Please reproduce all of the entries exactly, without omitting any.

→ **Data in this exercise**:
*****

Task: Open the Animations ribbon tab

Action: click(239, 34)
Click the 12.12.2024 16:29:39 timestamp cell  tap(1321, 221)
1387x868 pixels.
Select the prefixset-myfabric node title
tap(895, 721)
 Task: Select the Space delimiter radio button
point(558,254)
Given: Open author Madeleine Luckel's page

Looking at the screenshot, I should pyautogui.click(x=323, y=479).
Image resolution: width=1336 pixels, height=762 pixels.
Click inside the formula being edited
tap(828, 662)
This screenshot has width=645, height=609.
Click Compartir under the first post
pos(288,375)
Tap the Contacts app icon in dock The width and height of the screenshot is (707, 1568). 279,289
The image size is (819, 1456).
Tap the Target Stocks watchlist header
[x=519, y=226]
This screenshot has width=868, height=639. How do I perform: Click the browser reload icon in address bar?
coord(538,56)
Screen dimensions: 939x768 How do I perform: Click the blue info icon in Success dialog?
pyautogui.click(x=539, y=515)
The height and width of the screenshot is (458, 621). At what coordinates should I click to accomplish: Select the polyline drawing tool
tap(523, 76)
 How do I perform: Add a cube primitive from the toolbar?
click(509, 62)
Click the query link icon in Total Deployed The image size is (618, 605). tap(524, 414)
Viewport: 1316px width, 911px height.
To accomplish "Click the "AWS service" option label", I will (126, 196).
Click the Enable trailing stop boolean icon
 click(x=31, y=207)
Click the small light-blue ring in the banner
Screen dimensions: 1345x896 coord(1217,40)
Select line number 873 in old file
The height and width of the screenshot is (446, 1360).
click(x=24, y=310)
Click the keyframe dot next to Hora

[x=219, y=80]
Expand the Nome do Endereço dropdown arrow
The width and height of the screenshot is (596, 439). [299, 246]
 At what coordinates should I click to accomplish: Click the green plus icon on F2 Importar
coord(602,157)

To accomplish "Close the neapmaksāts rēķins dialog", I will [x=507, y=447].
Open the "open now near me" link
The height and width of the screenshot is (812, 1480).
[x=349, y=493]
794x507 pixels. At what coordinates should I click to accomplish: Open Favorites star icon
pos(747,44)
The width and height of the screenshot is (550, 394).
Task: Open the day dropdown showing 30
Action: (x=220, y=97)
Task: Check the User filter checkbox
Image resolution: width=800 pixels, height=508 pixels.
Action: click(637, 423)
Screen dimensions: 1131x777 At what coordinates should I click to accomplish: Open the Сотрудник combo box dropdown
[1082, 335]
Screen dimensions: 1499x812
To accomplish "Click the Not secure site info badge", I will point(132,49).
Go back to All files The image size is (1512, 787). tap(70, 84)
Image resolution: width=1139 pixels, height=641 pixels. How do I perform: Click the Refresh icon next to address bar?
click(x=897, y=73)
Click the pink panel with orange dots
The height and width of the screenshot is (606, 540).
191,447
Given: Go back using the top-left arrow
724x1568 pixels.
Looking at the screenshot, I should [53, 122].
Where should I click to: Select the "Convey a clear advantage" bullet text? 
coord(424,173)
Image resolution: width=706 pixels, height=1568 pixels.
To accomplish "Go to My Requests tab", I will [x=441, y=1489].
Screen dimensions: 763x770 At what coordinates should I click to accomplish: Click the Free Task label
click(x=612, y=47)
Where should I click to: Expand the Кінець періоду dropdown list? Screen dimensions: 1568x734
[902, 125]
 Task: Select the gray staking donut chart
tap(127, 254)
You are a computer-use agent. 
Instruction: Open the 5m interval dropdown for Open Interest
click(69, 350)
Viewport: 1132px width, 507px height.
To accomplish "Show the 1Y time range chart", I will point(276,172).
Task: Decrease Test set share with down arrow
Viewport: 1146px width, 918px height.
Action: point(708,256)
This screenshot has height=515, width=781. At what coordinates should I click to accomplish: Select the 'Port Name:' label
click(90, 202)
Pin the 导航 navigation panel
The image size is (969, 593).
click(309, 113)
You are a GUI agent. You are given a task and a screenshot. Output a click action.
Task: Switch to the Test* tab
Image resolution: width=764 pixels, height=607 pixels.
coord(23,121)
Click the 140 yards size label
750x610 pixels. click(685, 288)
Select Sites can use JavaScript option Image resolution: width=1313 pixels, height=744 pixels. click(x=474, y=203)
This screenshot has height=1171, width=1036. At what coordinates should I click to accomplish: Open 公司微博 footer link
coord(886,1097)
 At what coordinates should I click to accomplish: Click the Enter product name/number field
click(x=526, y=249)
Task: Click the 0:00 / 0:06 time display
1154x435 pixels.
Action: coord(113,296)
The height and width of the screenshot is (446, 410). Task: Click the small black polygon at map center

*****

→ **Your response**:
Task: Open the Animations ribbon tab

Action: click(239, 34)
Click the 12.12.2024 16:29:39 timestamp cell  tap(1321, 221)
1387x868 pixels.
Select the prefixset-myfabric node title
tap(895, 721)
 Task: Select the Space delimiter radio button
point(558,254)
Given: Open author Madeleine Luckel's page

Looking at the screenshot, I should pyautogui.click(x=323, y=479).
Image resolution: width=1336 pixels, height=762 pixels.
Click inside the formula being edited
tap(828, 662)
This screenshot has width=645, height=609.
Click Compartir under the first post
pos(288,375)
Tap the Contacts app icon in dock The width and height of the screenshot is (707, 1568). 279,289
The image size is (819, 1456).
Tap the Target Stocks watchlist header
[x=519, y=226]
This screenshot has width=868, height=639. How do I perform: Click the browser reload icon in address bar?
coord(538,56)
Screen dimensions: 939x768 How do I perform: Click the blue info icon in Success dialog?
pyautogui.click(x=539, y=515)
The height and width of the screenshot is (458, 621). At what coordinates should I click to accomplish: Select the polyline drawing tool
tap(523, 76)
 How do I perform: Add a cube primitive from the toolbar?
click(509, 62)
Click the query link icon in Total Deployed The image size is (618, 605). tap(524, 414)
Viewport: 1316px width, 911px height.
To accomplish "Click the "AWS service" option label", I will (126, 196).
Click the Enable trailing stop boolean icon
 click(x=31, y=207)
Click the small light-blue ring in the banner
Screen dimensions: 1345x896 coord(1217,40)
Select line number 873 in old file
The height and width of the screenshot is (446, 1360).
click(x=24, y=310)
Click the keyframe dot next to Hora

[x=219, y=80]
Expand the Nome do Endereço dropdown arrow
The width and height of the screenshot is (596, 439). [299, 246]
 At what coordinates should I click to accomplish: Click the green plus icon on F2 Importar
coord(602,157)

To accomplish "Close the neapmaksāts rēķins dialog", I will [x=507, y=447].
Open the "open now near me" link
The height and width of the screenshot is (812, 1480).
[x=349, y=493]
794x507 pixels. At what coordinates should I click to accomplish: Open Favorites star icon
pos(747,44)
The width and height of the screenshot is (550, 394).
Task: Open the day dropdown showing 30
Action: (x=220, y=97)
Task: Check the User filter checkbox
Image resolution: width=800 pixels, height=508 pixels.
Action: click(637, 423)
Screen dimensions: 1131x777 At what coordinates should I click to accomplish: Open the Сотрудник combo box dropdown
[1082, 335]
Screen dimensions: 1499x812
To accomplish "Click the Not secure site info badge", I will point(132,49).
Go back to All files The image size is (1512, 787). tap(70, 84)
Image resolution: width=1139 pixels, height=641 pixels. How do I perform: Click the Refresh icon next to address bar?
click(x=897, y=73)
Click the pink panel with orange dots
The height and width of the screenshot is (606, 540).
191,447
Given: Go back using the top-left arrow
724x1568 pixels.
Looking at the screenshot, I should [53, 122].
Where should I click to: Select the "Convey a clear advantage" bullet text? 
coord(424,173)
Image resolution: width=706 pixels, height=1568 pixels.
To accomplish "Go to My Requests tab", I will [x=441, y=1489].
Screen dimensions: 763x770 At what coordinates should I click to accomplish: Click the Free Task label
click(x=612, y=47)
Where should I click to: Expand the Кінець періоду dropdown list? Screen dimensions: 1568x734
[902, 125]
 Task: Select the gray staking donut chart
tap(127, 254)
You are a computer-use agent. 
Instruction: Open the 5m interval dropdown for Open Interest
click(69, 350)
Viewport: 1132px width, 507px height.
To accomplish "Show the 1Y time range chart", I will point(276,172).
Task: Decrease Test set share with down arrow
Viewport: 1146px width, 918px height.
Action: point(708,256)
This screenshot has height=515, width=781. At what coordinates should I click to accomplish: Select the 'Port Name:' label
click(90, 202)
Pin the 导航 navigation panel
The image size is (969, 593).
click(309, 113)
You are a GUI agent. You are given a task and a screenshot. Output a click action.
Task: Switch to the Test* tab
Image resolution: width=764 pixels, height=607 pixels.
coord(23,121)
Click the 140 yards size label
750x610 pixels. click(685, 288)
Select Sites can use JavaScript option Image resolution: width=1313 pixels, height=744 pixels. click(x=474, y=203)
This screenshot has height=1171, width=1036. At what coordinates should I click to accomplish: Open 公司微博 footer link
coord(886,1097)
 At what coordinates should I click to accomplish: Click the Enter product name/number field
click(x=526, y=249)
Task: Click the 0:00 / 0:06 time display
1154x435 pixels.
Action: coord(113,296)
The height and width of the screenshot is (446, 410). Task: Click the small black polygon at map center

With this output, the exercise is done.